***** Given data
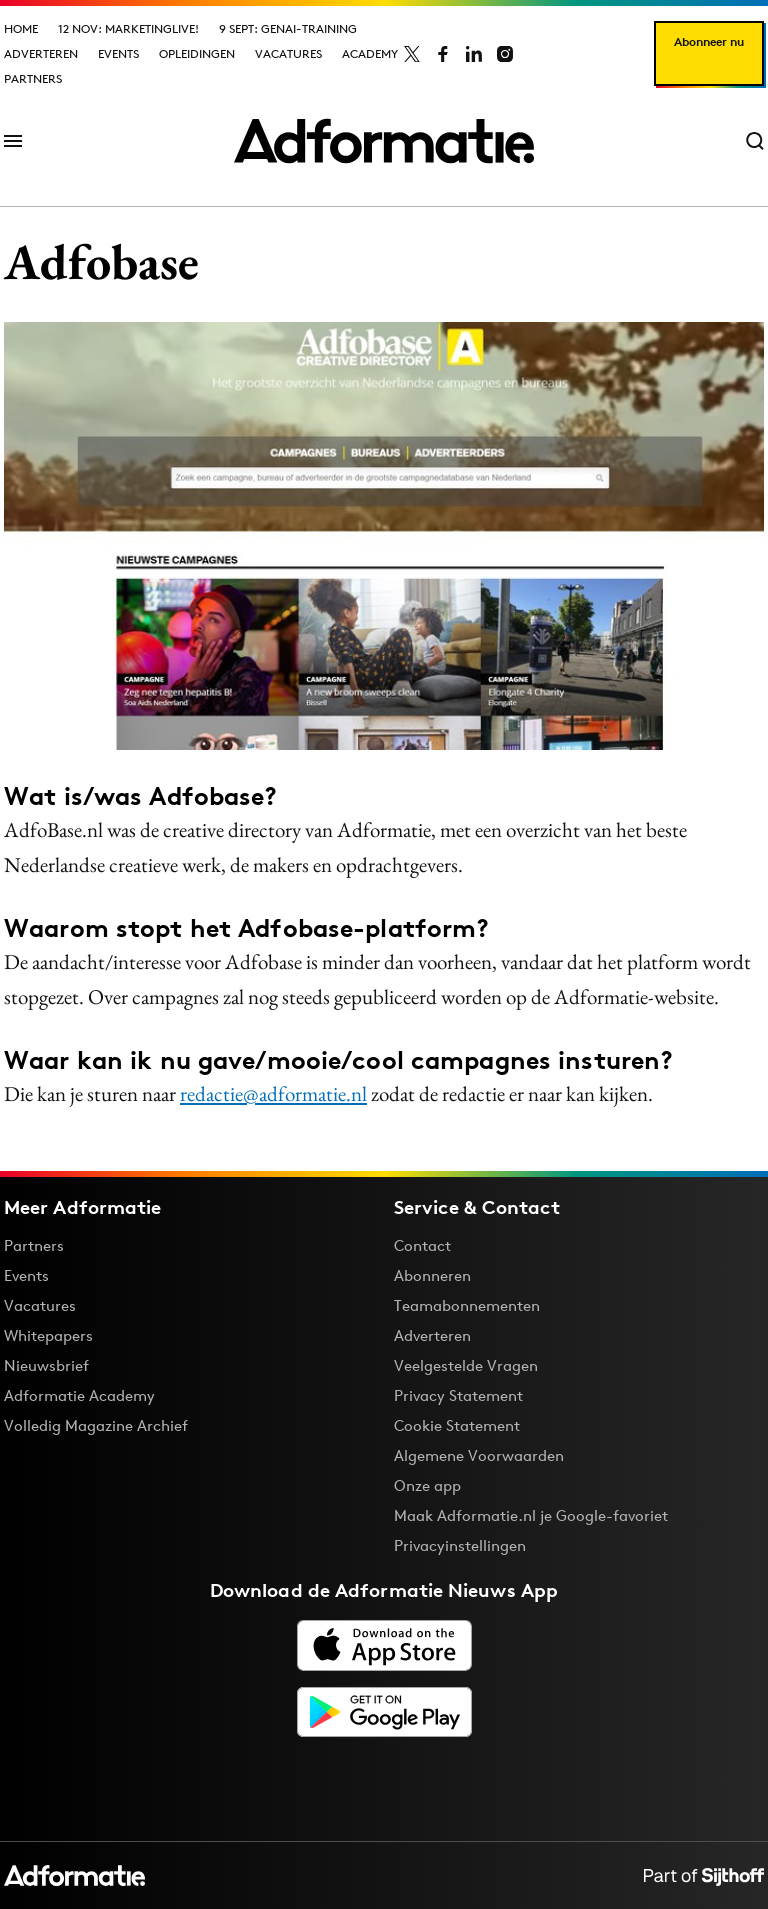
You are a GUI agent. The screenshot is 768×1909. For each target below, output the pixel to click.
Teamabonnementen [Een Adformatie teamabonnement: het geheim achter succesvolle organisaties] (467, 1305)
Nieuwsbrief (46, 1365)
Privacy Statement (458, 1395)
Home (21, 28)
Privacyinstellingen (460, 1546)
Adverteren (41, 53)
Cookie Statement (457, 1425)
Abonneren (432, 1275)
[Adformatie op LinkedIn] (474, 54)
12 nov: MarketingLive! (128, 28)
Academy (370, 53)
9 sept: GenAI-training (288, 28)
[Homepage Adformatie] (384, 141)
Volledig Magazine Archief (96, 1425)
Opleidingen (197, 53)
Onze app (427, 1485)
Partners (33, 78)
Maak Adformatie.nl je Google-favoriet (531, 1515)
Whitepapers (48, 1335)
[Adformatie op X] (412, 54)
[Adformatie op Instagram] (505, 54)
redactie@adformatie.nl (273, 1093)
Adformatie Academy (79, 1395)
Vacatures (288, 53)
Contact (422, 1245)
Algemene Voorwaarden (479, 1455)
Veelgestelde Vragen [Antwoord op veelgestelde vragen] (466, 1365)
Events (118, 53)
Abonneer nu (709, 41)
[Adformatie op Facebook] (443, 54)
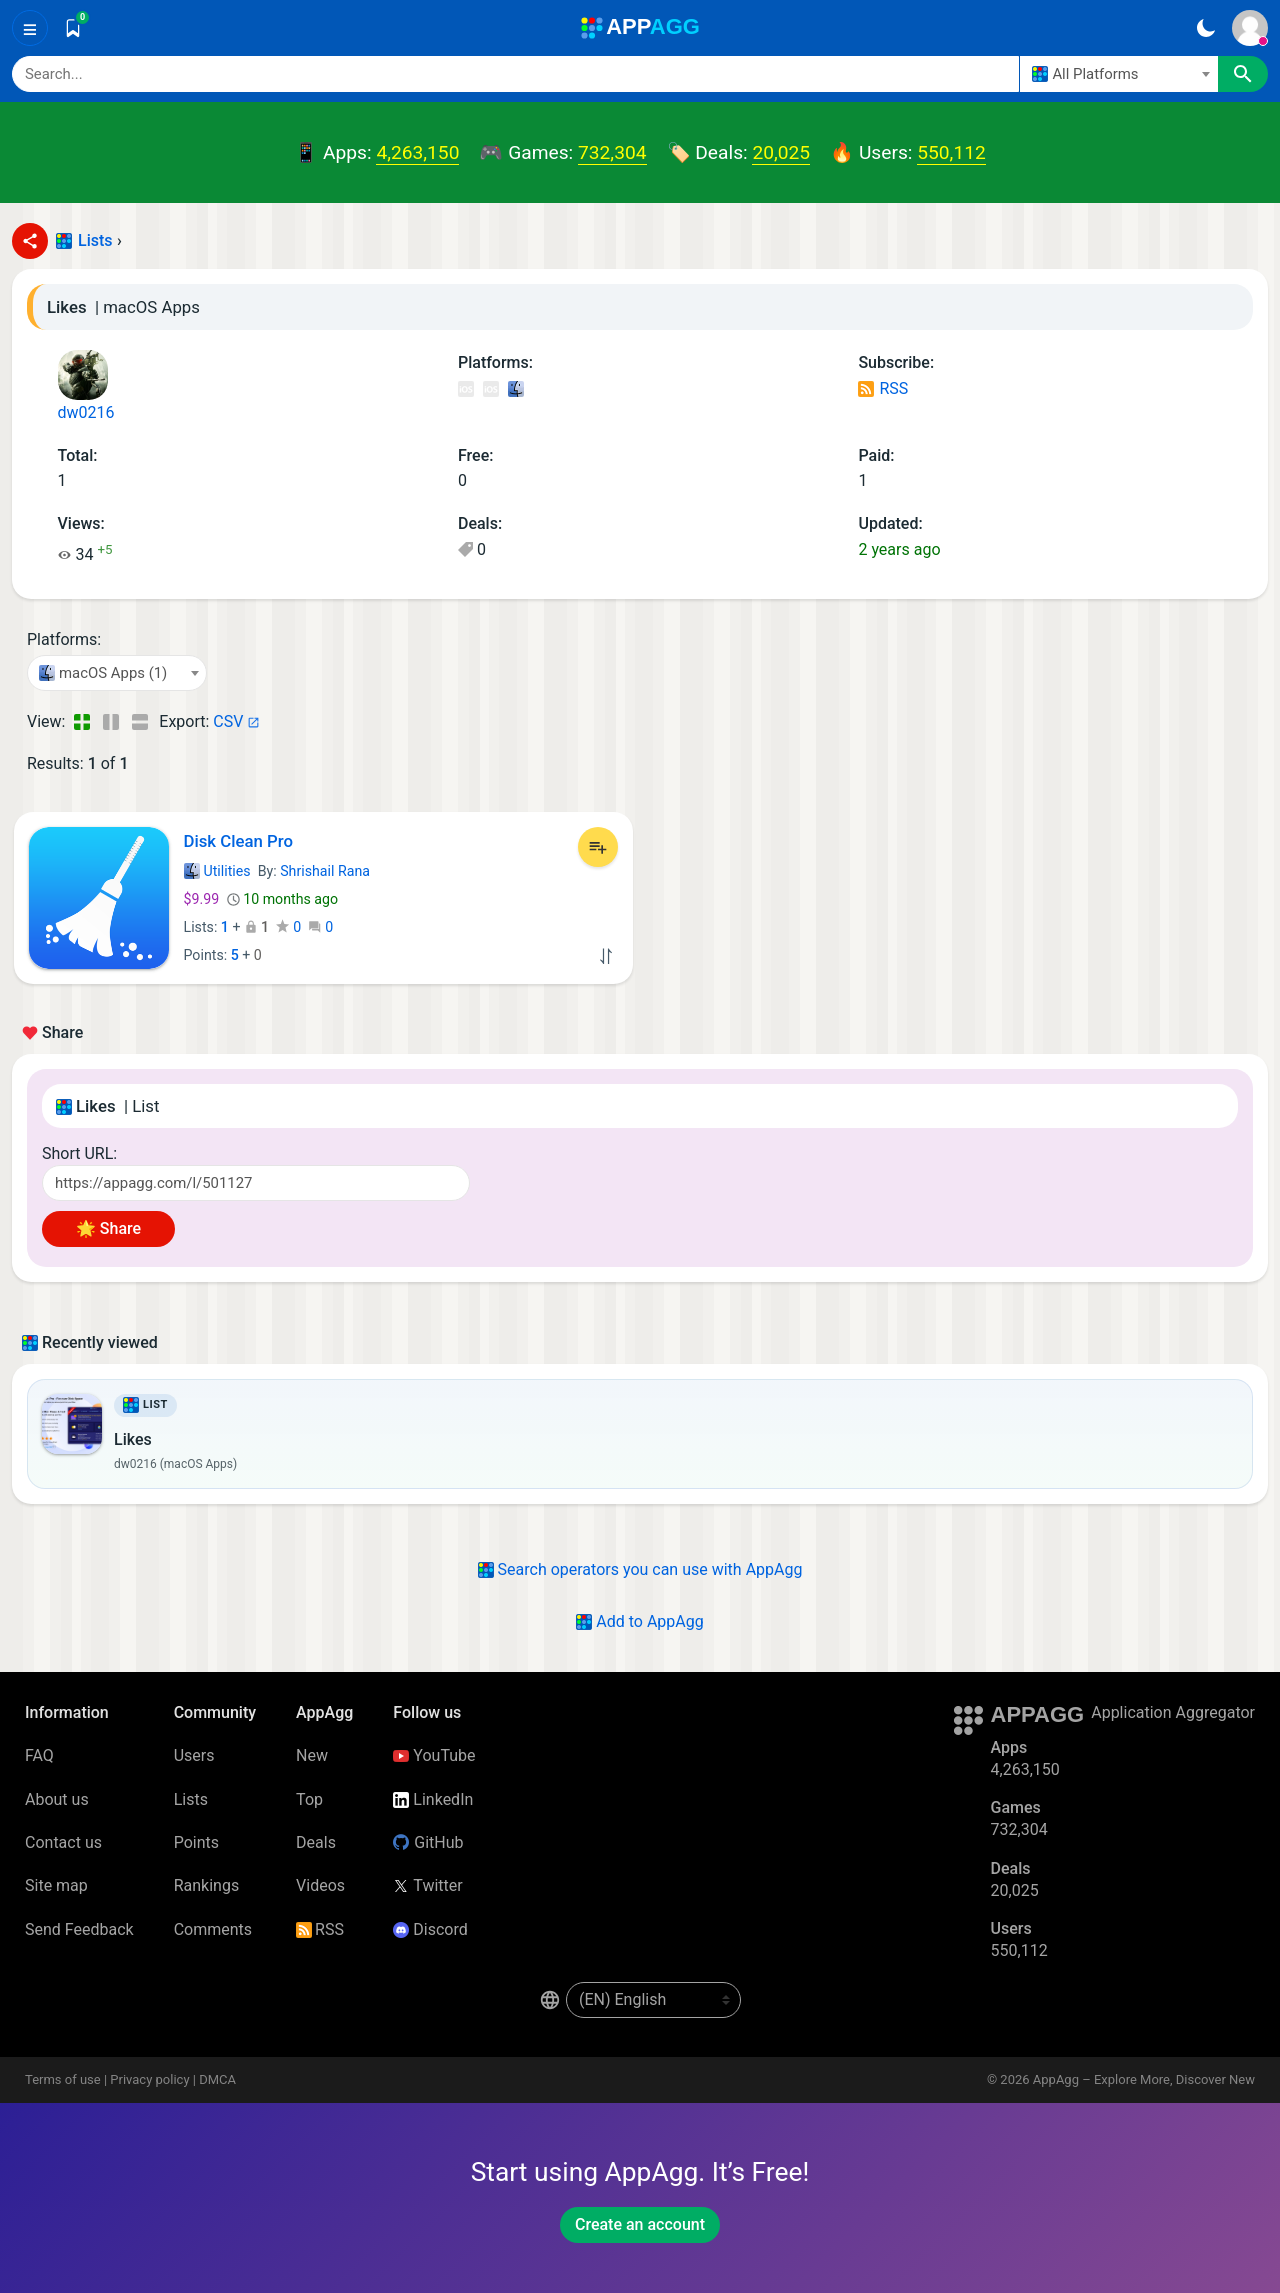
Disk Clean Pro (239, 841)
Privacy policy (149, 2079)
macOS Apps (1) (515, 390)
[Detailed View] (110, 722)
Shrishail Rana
**********
Set problem => Write out all of the lines above again with "Vacatures" swapped for "Jobs", leaving the pictures out and keeping everything else unchanged.

Exercise result =>
You are a GUI agent. The screenshot is 768×1909. For each target below, output the pixel to click.
Teamabonnementen [Een Adformatie teamabonnement: het geheim achter succesvolle organisaties] (467, 1305)
Nieuwsbrief (46, 1365)
Privacy Statement (458, 1395)
Home (21, 28)
Privacyinstellingen (460, 1546)
Adverteren (41, 53)
Cookie Statement (457, 1425)
Abonneren (432, 1275)
[Adformatie op LinkedIn] (474, 54)
12 nov: MarketingLive! (128, 28)
Academy (370, 53)
9 sept: GenAI-training (288, 28)
[Homepage Adformatie] (384, 141)
Volledig Magazine Archief (96, 1425)
Opleidingen (197, 53)
Onze app (427, 1485)
Partners (33, 78)
Maak Adformatie.nl je Google-favoriet (531, 1515)
Whitepapers (48, 1335)
[Adformatie op X] (412, 54)
[Adformatie op Instagram] (505, 54)
redactie@adformatie.nl (273, 1093)
Adformatie Academy (79, 1395)
Jobs (288, 53)
Contact (422, 1245)
Algemene Voorwaarden (479, 1455)
Veelgestelde Vragen [Antwoord op veelgestelde vragen] (466, 1365)
Events (118, 53)
Abonneer nu (709, 41)
[Adformatie op Facebook] (443, 54)
Disk Clean Pro (239, 841)
Privacy policy (149, 2079)
macOS Apps (1) (515, 390)
[Detailed View] (110, 722)
Shrishail Rana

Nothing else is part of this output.